== What the task requires ==
If a line in the data below holds the word "ruling", include it in the count. Give only the final number.

═══

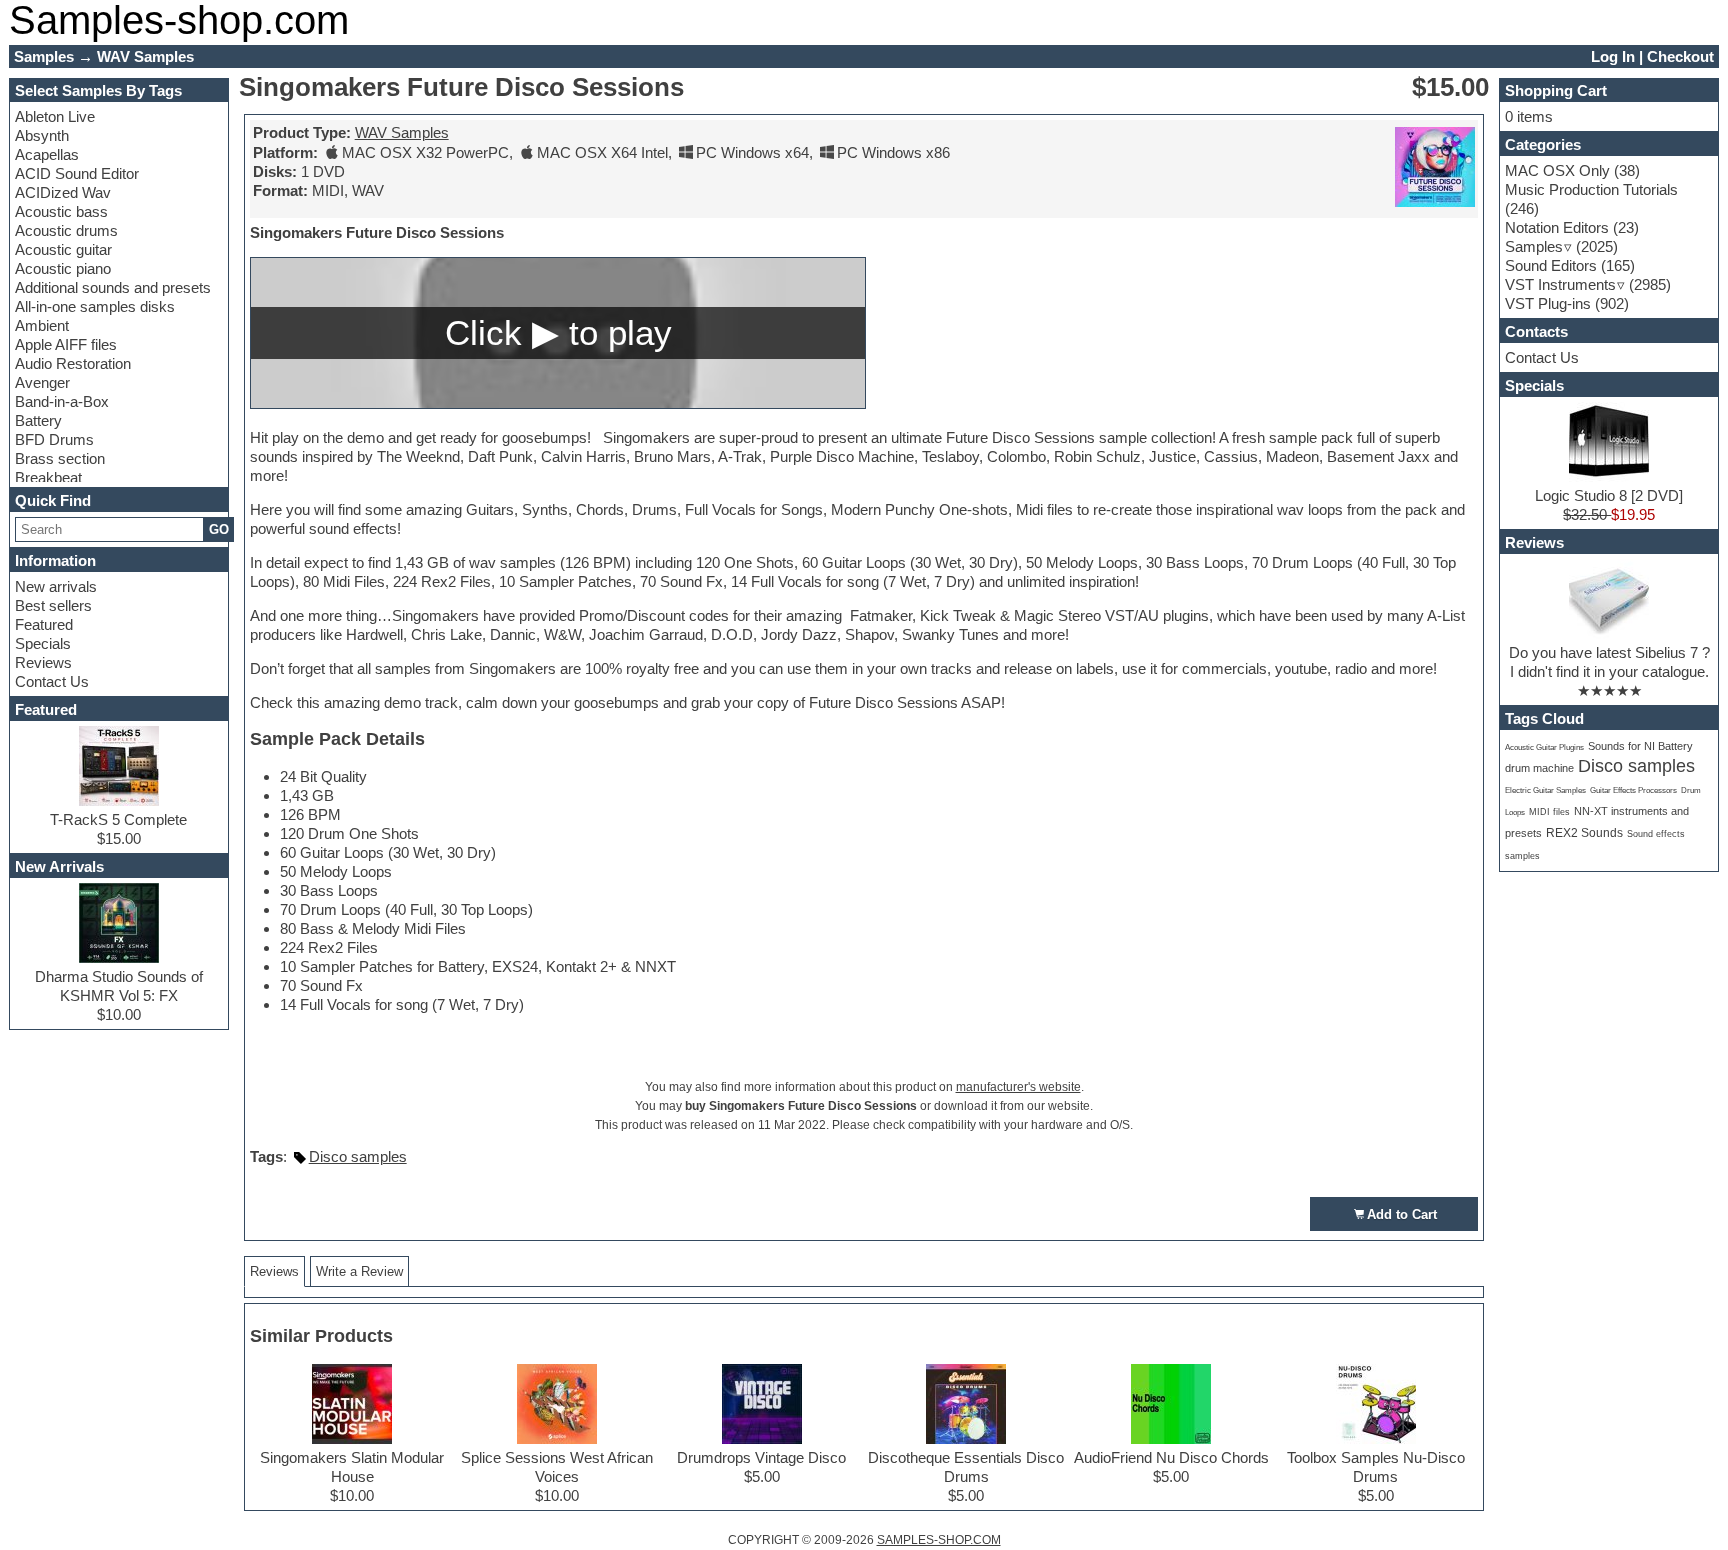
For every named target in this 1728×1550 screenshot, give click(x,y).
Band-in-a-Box (62, 401)
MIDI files (1549, 812)
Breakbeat (48, 477)
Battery (38, 420)
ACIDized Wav (63, 192)
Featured (44, 624)
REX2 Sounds (1584, 833)
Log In (1613, 56)
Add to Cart (1402, 1214)
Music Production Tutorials (1591, 189)
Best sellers (53, 605)
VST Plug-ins (1548, 303)
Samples (1534, 246)
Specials (43, 643)
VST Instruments (1560, 284)
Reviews (43, 662)
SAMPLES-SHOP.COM (939, 1540)
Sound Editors (1551, 265)
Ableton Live (55, 116)
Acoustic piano (63, 268)
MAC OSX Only (1557, 170)
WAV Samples (402, 132)
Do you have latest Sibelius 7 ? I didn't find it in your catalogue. (1609, 662)
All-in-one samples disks (95, 306)
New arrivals (56, 586)
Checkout (1680, 56)
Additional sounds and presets (113, 287)
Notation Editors (1557, 227)
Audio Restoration (73, 363)
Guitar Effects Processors (1633, 790)
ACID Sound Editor (77, 173)
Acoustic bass (61, 211)
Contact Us (52, 681)
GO (219, 529)
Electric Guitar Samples (1545, 790)
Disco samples (358, 1156)
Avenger (42, 382)
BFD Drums (54, 439)
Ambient (42, 325)
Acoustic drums (66, 230)
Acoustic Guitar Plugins (1544, 747)
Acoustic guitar (63, 249)
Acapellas (47, 154)
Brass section (60, 458)
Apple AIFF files (66, 344)
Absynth (42, 135)
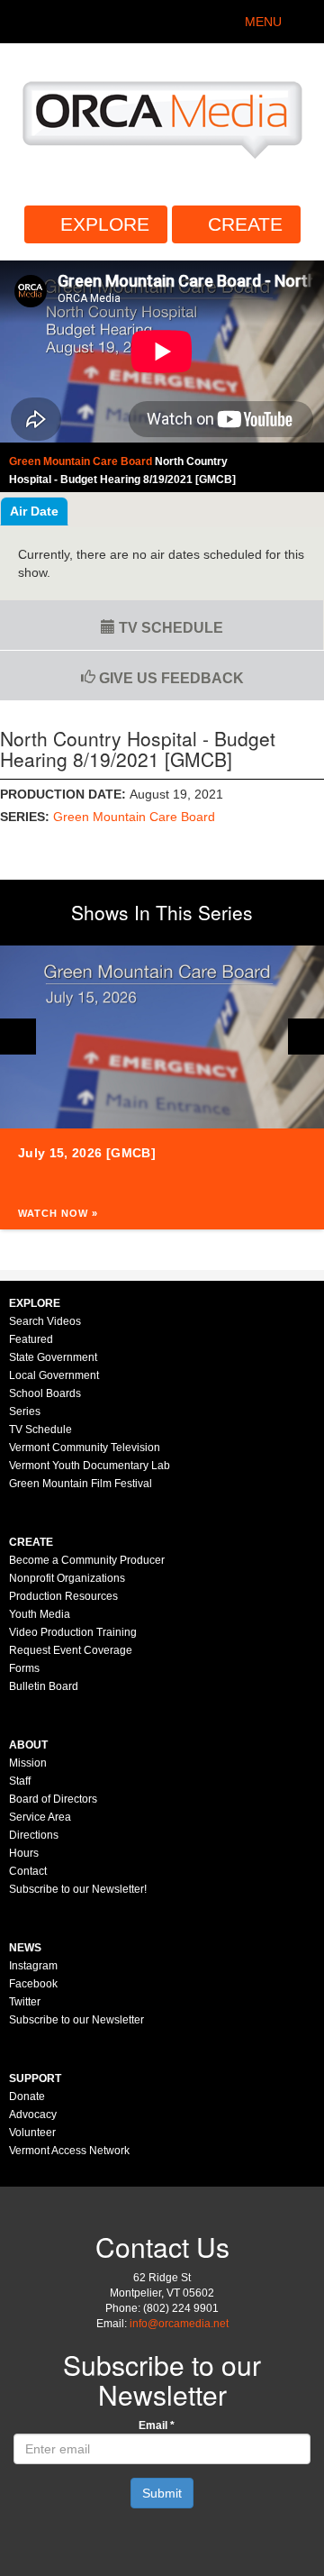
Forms (24, 1668)
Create (245, 224)
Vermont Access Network (69, 2150)
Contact (28, 1871)
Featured (31, 1339)
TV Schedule (169, 627)
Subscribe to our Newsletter (76, 2020)
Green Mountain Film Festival (80, 1483)
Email (157, 2425)
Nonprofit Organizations (67, 1578)
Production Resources (63, 1596)
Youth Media (39, 1614)
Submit (162, 2493)
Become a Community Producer (87, 1560)
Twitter (24, 2002)
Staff (20, 1781)
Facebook (33, 1984)
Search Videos (45, 1321)
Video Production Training (73, 1632)
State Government (53, 1357)
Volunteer (32, 2132)
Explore (104, 224)
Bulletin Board (43, 1686)
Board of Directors (53, 1799)
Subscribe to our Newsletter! (78, 1889)
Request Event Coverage (70, 1650)
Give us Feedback (169, 678)
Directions (33, 1835)
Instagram (33, 1965)
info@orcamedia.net (179, 2323)
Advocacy (33, 2114)
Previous (18, 1037)
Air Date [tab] (34, 511)
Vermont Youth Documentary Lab (89, 1465)
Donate (27, 2096)
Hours (24, 1853)
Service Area (40, 1817)
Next (306, 1037)
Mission (28, 1763)
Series (24, 1411)
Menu (263, 21)
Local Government (54, 1375)
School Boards (45, 1393)
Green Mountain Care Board (134, 816)
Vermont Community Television (84, 1447)
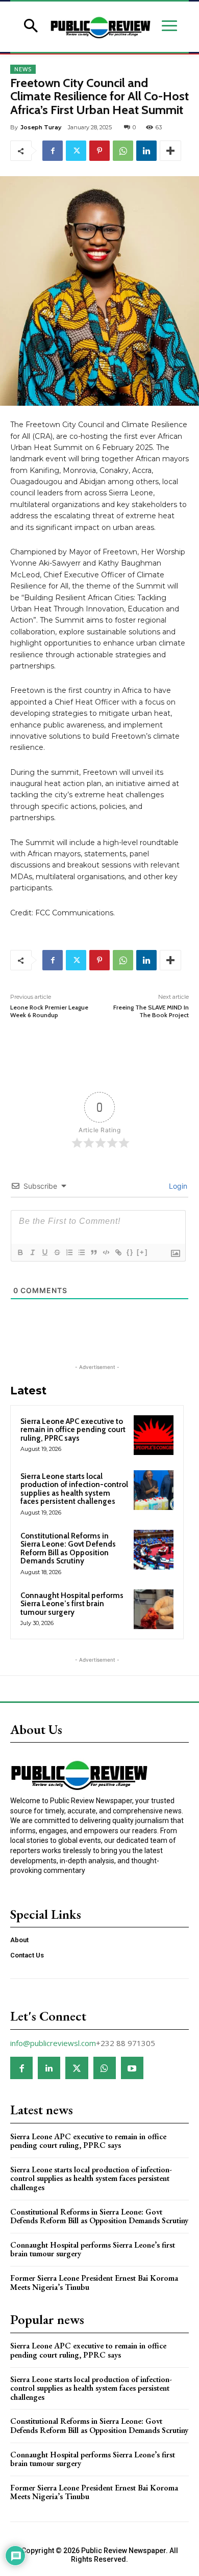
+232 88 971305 (125, 2043)
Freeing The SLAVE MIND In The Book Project (150, 1011)
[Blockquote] (93, 1252)
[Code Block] (106, 1252)
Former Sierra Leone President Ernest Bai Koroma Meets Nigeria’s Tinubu (94, 2282)
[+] (142, 1252)
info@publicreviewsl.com (53, 2043)
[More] (170, 151)
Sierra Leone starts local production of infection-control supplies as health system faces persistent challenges (74, 1489)
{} (130, 1252)
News (23, 69)
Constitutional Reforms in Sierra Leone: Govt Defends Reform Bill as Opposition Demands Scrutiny (68, 1548)
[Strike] (57, 1252)
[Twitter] (76, 151)
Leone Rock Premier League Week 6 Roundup (49, 1011)
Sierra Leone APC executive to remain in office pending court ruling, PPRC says (73, 1430)
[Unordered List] (81, 1252)
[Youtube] (132, 2068)
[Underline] (44, 1252)
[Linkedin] (146, 151)
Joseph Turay (40, 127)
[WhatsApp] (123, 151)
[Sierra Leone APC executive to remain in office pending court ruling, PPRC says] (153, 1435)
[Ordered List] (69, 1252)
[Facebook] (52, 151)
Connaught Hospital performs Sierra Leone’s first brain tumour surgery (71, 1604)
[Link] (118, 1252)
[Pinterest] (99, 151)
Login (177, 1186)
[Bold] (20, 1252)
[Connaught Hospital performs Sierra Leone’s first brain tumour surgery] (153, 1609)
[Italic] (32, 1252)
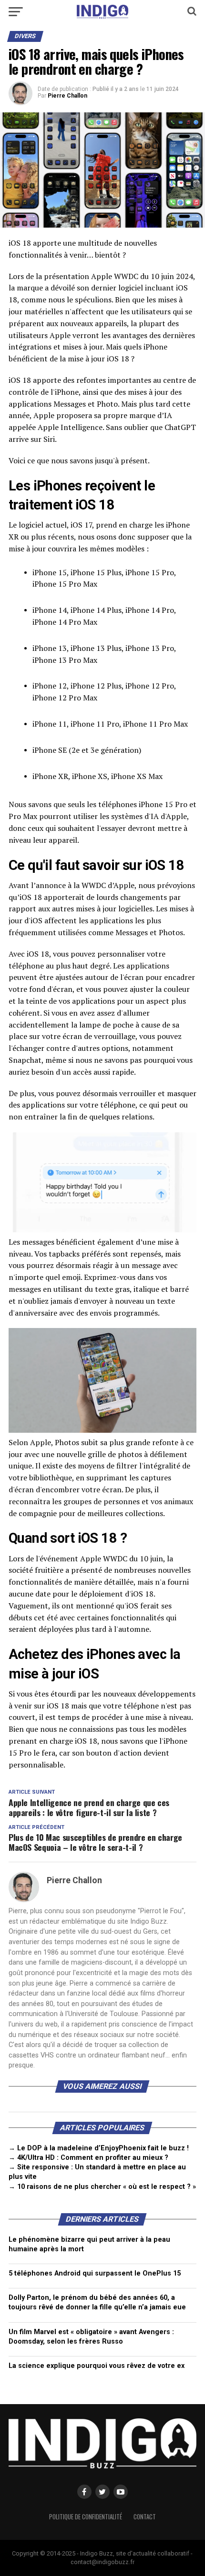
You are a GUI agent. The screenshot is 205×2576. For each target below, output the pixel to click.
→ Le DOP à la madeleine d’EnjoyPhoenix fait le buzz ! (99, 2148)
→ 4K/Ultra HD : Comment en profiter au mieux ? (88, 2158)
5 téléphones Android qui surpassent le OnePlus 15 (95, 2273)
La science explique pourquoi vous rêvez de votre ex (96, 2366)
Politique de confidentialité (85, 2516)
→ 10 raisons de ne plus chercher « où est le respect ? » (102, 2187)
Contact (144, 2516)
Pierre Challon (67, 95)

═══

== Task solution ==
2